How Data Shard Failures Affect Request Success Rate - Tair

In a Redis cluster instance with N data shards, a single shard failure triggers a master-replica failover. During failover — which typically lasts from a few seconds to tens of seconds — all requests routed to that shard fail. If traffic is evenly distributed across shards, the theoretical failure rate is 1/N.

In practice, the actual failure rate often exceeds this theoretical value. The following sections explain the three causes and how to address each one. The examples use a cluster instance that contains two data shards and runs in proxy mode.

Note

In direct connection mode, only multi-key commands cause the actual failure rate to exceed 1/N.

Why the actual failure rate exceeds 1/N

The three causes fall into two layers:

Protocol layer: Multi-key commands that span the failing shard
Client layer: Single-connection async clients and connection pool exhaustion

Multi-key commands touch the failing shard

When a command references keys distributed across multiple shards, a single shard failure can cause the entire command to fail — not just the portion targeting the unavailable shard.

Proxy mode: The proxy splits multi-key commands into subcommands and routes each one to the corresponding shard via the routing table.
Direct connection mode: The client sends each subcommand directly to the corresponding shard.

If any subcommand targets a failing shard, the full request fails, as shown below.

Fix: Minimize the number of keys per command to reduce the blast radius of a shard failure.

Single-connection clients propagate one failure to subsequent requests

Some clients, such as Lettuce, multiplex requests asynchronously over a single connection. Redis Serialization Protocol (RESP) requires responses to be returned in the same order as requests were sent. If an intermediate request fails — for example, GET key2 fails because its target shard is unavailable — the client cannot receive the response to any request sent after it, even if those requests succeeded.

Fix: Switch to a client that supports connection pooling, such as Jedis.
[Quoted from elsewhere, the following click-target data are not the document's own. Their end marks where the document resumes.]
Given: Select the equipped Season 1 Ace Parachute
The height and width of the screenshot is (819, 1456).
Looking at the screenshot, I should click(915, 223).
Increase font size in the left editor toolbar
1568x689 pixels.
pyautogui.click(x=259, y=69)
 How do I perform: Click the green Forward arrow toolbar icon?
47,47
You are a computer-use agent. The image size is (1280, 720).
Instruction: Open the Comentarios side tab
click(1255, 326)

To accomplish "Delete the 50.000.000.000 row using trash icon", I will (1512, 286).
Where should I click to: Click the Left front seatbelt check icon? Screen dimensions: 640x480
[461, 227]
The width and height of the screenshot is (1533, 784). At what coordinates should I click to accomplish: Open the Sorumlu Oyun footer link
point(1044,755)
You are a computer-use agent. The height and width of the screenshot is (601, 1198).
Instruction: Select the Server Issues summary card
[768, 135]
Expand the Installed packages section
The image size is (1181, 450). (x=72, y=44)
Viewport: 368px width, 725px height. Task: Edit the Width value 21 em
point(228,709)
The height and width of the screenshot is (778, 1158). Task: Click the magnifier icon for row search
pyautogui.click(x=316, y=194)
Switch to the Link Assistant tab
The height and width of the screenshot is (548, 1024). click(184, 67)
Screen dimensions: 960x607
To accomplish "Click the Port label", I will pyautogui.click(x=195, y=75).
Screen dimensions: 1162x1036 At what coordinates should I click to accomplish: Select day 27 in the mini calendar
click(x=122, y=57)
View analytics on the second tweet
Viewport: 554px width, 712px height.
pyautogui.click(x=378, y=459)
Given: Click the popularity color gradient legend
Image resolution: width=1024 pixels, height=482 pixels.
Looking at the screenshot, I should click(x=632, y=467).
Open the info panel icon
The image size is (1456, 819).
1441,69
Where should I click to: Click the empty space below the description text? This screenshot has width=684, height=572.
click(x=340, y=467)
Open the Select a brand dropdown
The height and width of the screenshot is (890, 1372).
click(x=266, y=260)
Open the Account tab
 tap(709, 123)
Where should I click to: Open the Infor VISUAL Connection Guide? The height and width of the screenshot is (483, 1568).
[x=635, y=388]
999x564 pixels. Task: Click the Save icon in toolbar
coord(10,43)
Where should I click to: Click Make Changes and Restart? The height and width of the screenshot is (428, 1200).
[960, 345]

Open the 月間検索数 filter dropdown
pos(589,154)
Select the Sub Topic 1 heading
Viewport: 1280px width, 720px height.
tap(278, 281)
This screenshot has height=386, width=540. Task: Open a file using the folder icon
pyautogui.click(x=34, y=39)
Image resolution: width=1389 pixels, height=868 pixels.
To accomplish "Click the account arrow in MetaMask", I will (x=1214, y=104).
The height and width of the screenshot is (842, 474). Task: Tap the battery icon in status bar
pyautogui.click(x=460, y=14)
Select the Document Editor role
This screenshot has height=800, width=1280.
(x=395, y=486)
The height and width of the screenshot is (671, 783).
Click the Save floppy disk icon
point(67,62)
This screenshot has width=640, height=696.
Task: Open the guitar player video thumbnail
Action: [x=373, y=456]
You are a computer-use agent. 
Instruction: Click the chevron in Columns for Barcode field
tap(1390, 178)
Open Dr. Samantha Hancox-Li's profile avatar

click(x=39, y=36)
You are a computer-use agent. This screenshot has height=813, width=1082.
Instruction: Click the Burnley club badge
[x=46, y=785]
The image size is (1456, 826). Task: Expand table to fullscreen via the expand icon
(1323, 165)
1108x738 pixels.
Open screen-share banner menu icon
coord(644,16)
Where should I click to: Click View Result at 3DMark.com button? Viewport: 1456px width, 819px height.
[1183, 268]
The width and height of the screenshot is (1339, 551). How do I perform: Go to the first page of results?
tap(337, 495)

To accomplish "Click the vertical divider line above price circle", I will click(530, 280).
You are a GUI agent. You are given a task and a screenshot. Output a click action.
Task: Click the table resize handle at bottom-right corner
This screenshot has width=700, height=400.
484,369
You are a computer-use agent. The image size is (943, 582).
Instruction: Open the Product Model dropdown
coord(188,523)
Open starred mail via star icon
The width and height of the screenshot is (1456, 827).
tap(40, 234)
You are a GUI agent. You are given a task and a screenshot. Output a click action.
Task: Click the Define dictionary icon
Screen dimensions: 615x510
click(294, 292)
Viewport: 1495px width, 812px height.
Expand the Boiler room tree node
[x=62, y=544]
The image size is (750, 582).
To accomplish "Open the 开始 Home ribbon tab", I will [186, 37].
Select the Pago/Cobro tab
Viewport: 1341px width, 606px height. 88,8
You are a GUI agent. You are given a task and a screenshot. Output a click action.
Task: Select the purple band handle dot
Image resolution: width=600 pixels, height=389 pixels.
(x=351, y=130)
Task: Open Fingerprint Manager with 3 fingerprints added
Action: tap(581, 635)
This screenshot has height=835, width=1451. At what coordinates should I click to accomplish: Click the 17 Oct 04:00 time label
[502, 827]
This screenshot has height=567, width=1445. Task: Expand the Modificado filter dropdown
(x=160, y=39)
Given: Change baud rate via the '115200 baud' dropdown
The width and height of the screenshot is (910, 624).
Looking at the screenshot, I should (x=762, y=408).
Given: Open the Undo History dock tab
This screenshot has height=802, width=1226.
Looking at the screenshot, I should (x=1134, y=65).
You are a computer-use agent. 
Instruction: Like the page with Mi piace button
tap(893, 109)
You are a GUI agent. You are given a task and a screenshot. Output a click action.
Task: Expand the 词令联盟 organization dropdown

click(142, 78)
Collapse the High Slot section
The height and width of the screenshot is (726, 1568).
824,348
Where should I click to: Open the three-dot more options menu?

Connection pool exhaustion blocks or fails new requests

Connection pool clients have a configurable maximum number of connections. When all connections are occupied and no idle connections are available, new requests either fail or block — depending on the blockWhenExhausted setting.

Consider a Jedis client with maxTotal set to 3 and timeout set to 2000 ms. If three GET key2 requests are initiated within 2 seconds and the target shard is slow or unresponsive, all three connections stay open until they time out. The pool is exhausted for the full 2 seconds, and any new request during this window either fails immediately or blocks until a connection is released.

Fix: Set an appropriate JedisPool resource pool size and reduce the timeout value to 200–300 ms instead of the default 2,000 ms. A shorter timeout limits how long a failing connection occupies the pool, so healthy requests proceed faster.